Reading text:
+ + +

Some experts believe the decline in workforce participation is the legacy of the Great Recession and that it will improve. That rate is only 63.2%; it was nearly 67% in 1990.
But structural changes are plainly at work too, based in part on slower-moving demographic factors. A 2012 study by economists at the Federal Reserve Bank of Chicago estimated that about one-quarter of the decline in labor-force participation since the start of the Great Recession can be traced to retirements. Other economists have attributed about half of the drop to the aging of baby boomers.
Baby boomers can’t be the whole story, though, since the participation rate has declined for younger workers too. This part of the drop is a function of various factors, including simple discouragement, poor work incentives created by public policies, inadequate schooling and training, and a greater propensity to seek disability insurance. Globalization and technological change have also reduced employment and wage growth for low-skilled workers—which raises questions about whether current policy is focused enough on helping workers to achieve the skills necessary to work productively and earn decent incomes. Excerpt from WSJ 4-5-14
I think I said something like this before, we are focused on the wrong things. That is, we pat ourselves on the back at the growing numbers of participants in government programs for the poor and low income (programs that make not working more comfortable for those so inclined) when we should delight in increasing the employment and employment participation rate and work toward that goal. What good does it do to hype raising the minimum age when 37% of the adult workforce has stopped looking for work?
I, like most Americans, want more than the basics, mere subsistence in life. However, for some especially low-skilled and poorly educated citizens, going from unemployment to Social Security disability with food stamps and Medicaid and tax credits may be sufficient to stop trying.
As Benjamin Franklin said, “I am for doing good to the poor, but I differ in opinion of the means. I think the best way of doing good to the poor, is not making them easy in poverty, but leading or driving them out of it.”
Shouldn’t our focus be not on palliative care, but on correct diagnosis and treatment focused on a cure? Instead we have more programs providing disincentives to work and grow income.

+ + +

Dataset entries:
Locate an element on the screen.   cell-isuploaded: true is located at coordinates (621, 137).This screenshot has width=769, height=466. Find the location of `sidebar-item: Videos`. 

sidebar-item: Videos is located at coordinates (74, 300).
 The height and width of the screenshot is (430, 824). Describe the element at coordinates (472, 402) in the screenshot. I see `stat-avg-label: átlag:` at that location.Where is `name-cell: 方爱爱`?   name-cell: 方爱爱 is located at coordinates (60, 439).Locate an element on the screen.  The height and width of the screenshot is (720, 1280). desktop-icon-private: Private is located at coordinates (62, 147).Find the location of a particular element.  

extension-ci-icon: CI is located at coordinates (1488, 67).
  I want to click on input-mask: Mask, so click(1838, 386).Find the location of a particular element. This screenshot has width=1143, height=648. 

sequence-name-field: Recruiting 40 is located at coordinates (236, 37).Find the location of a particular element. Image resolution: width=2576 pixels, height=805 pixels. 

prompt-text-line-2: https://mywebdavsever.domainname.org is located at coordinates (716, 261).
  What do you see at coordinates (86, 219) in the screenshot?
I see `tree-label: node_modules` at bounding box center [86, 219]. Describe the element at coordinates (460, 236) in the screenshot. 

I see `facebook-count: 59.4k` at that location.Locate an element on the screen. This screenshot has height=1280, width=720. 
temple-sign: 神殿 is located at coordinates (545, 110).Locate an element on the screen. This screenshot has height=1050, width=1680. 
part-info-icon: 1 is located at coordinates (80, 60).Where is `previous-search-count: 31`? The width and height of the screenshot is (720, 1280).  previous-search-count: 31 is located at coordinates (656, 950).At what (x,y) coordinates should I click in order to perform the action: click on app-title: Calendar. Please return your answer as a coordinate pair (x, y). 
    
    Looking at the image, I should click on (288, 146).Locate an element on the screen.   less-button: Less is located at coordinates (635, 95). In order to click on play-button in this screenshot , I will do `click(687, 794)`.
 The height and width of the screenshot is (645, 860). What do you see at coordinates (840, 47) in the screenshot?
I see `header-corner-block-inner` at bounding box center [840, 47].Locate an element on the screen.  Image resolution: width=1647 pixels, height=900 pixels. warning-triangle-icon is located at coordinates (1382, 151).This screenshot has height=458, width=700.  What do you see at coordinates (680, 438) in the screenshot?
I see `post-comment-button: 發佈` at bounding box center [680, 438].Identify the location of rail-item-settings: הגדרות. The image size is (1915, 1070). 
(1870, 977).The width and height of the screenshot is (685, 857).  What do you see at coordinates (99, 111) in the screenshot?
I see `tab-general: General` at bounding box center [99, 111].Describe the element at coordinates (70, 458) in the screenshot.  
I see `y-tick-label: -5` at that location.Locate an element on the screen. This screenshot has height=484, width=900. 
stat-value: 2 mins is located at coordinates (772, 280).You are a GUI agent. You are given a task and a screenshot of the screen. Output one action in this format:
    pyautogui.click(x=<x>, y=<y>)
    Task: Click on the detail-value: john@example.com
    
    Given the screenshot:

+ + +

Task goal: Quote the passage on workforce participation, everything from "I, like most" down to "to stop trying.". These records were drawn from a different source than the text.

Answer to this exercise:
I, like most Americans, want more than the basics, mere subsistence in life. However, for some especially low-skilled and poorly educated citizens, going from unemployment to Social Security disability with food stamps and Medicaid and tax credits may be sufficient to stop trying.